Written problem — Pull out every line in the entries below that contains the string "Given", treating uppercase and lowercase letters as different.

─── Provided data

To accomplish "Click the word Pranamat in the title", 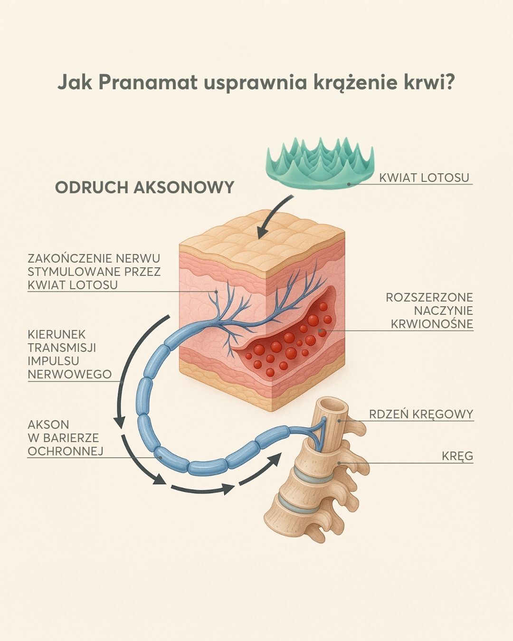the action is click(148, 83).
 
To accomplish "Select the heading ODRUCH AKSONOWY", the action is click(144, 188).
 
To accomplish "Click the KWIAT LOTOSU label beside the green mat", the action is click(424, 178).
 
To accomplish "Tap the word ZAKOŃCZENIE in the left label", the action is click(70, 258).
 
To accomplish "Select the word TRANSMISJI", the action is click(62, 348).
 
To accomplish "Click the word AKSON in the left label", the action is click(48, 424).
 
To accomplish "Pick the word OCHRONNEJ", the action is click(66, 451).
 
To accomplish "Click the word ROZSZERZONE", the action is click(429, 297).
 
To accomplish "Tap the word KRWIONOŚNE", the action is click(432, 324).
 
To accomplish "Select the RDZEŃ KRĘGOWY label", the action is click(421, 415).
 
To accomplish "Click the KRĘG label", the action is click(457, 456).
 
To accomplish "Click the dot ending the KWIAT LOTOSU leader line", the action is click(349, 184).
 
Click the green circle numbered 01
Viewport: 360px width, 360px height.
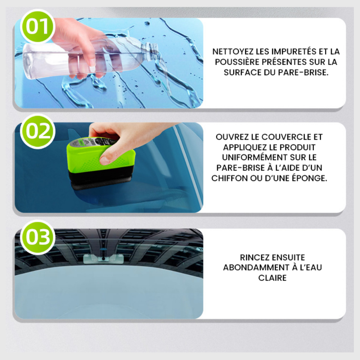click(37, 27)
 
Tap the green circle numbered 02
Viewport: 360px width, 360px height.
click(37, 131)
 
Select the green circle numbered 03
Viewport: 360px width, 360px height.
click(37, 238)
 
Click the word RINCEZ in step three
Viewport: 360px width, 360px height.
click(254, 257)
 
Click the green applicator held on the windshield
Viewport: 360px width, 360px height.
click(101, 162)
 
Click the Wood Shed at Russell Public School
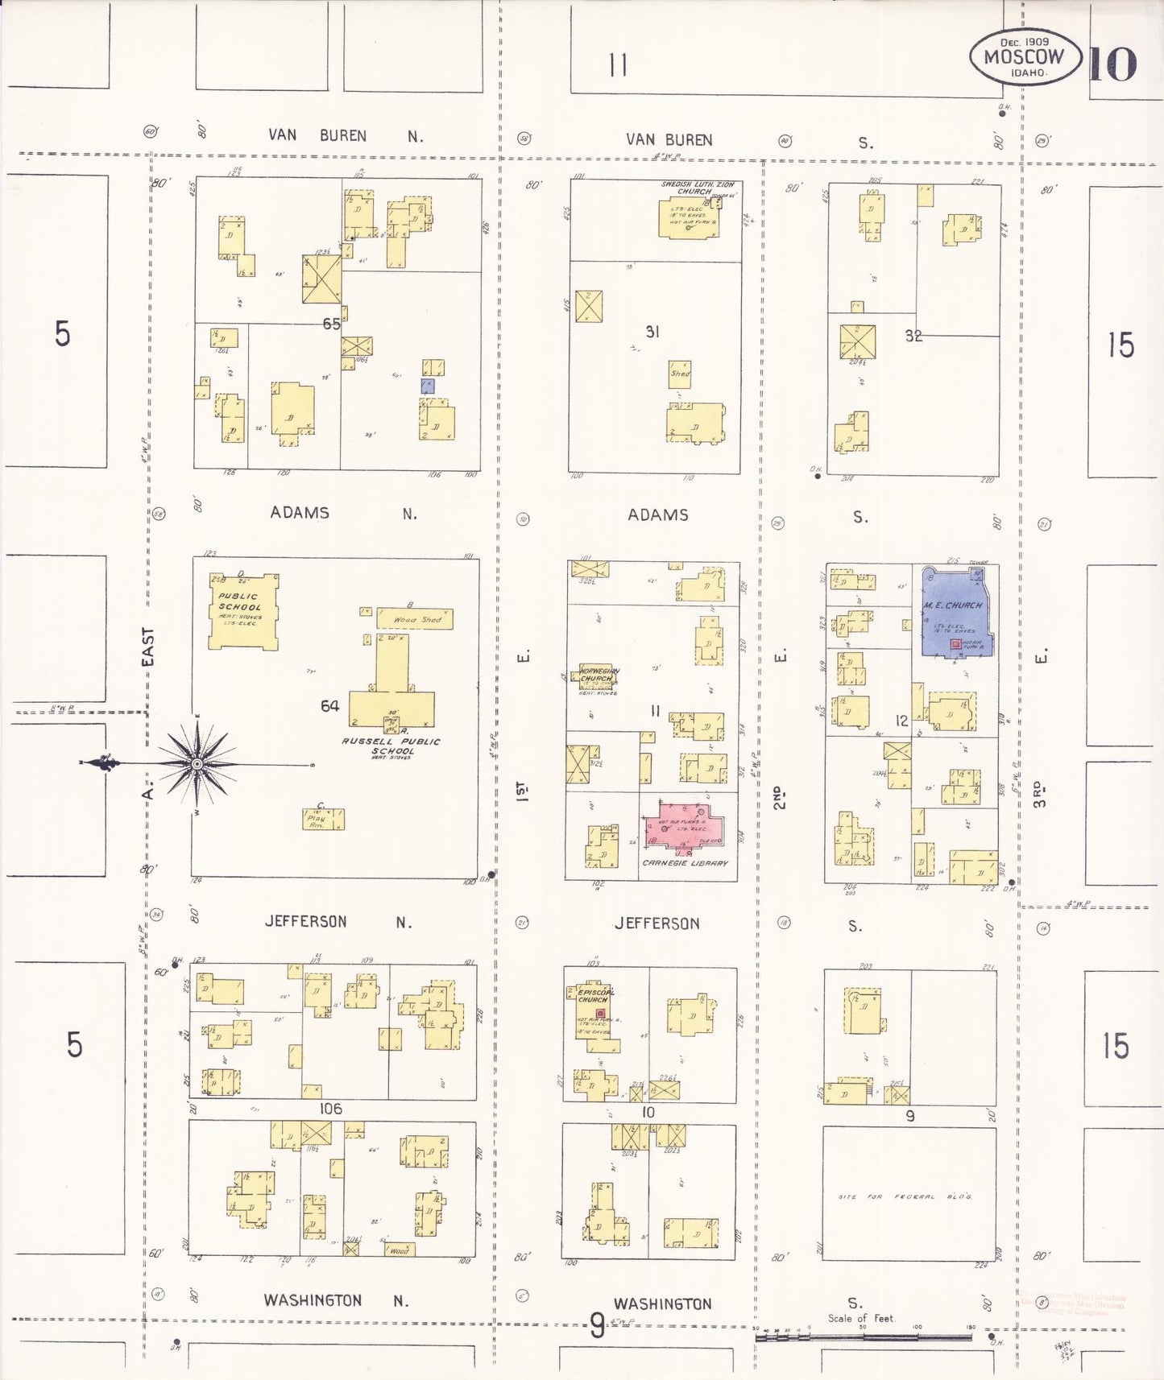tap(414, 618)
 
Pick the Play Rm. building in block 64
tap(323, 820)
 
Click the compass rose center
tap(197, 763)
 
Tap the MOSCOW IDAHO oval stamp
tap(1024, 57)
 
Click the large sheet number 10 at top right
tap(1113, 64)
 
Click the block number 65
tap(331, 324)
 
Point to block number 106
tap(330, 1109)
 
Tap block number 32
tap(913, 336)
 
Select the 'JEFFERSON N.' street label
tap(338, 921)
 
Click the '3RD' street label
tap(1040, 794)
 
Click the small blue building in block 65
tap(427, 386)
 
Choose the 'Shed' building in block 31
tap(680, 374)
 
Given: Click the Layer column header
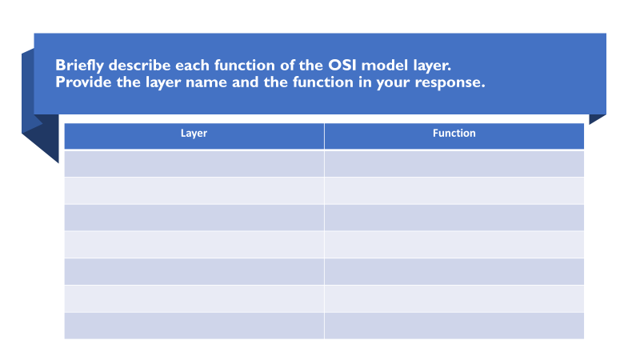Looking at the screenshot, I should (194, 134).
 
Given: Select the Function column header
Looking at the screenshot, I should (454, 134).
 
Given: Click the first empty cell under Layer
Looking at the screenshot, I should (194, 163).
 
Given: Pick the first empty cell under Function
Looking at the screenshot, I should (454, 163).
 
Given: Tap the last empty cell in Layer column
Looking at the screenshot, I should (194, 326).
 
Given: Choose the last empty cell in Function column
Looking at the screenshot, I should (454, 326).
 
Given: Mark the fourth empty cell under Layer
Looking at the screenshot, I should (194, 245).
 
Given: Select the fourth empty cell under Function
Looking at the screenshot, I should (454, 245).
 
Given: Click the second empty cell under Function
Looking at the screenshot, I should (454, 190).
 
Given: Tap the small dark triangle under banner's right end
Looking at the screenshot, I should (595, 118).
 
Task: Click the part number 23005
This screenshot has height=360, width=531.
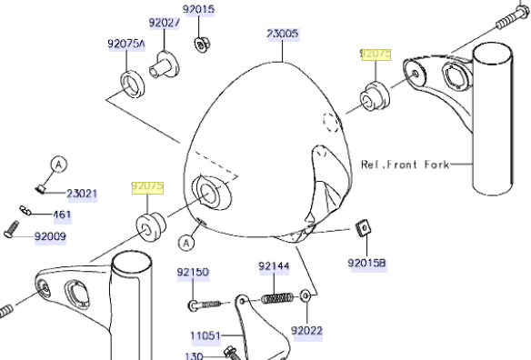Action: [283, 34]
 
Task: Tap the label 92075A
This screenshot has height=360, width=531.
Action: [126, 44]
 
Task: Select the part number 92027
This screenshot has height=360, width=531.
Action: [165, 23]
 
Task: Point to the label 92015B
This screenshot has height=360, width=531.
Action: [366, 263]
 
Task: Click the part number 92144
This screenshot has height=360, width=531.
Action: [274, 266]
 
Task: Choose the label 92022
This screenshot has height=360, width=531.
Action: [306, 331]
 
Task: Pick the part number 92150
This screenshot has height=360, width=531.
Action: [193, 273]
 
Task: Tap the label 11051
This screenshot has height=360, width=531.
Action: [205, 336]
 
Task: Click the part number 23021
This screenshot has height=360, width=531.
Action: [82, 194]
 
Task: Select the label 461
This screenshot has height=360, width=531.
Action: [63, 215]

──────

Full answer —
Given: Click the Layer column header
Given: Select the Function column header
Given: Click the first empty cell under Layer
Given: Pick the first empty cell under Function
Given: Tap the last empty cell in Layer column
Given: Choose the last empty cell in Function column
Given: Mark the fourth empty cell under Layer
Given: Select the fourth empty cell under Function
Given: Click the second empty cell under Function
Given: Tap the small dark triangle under banner's right end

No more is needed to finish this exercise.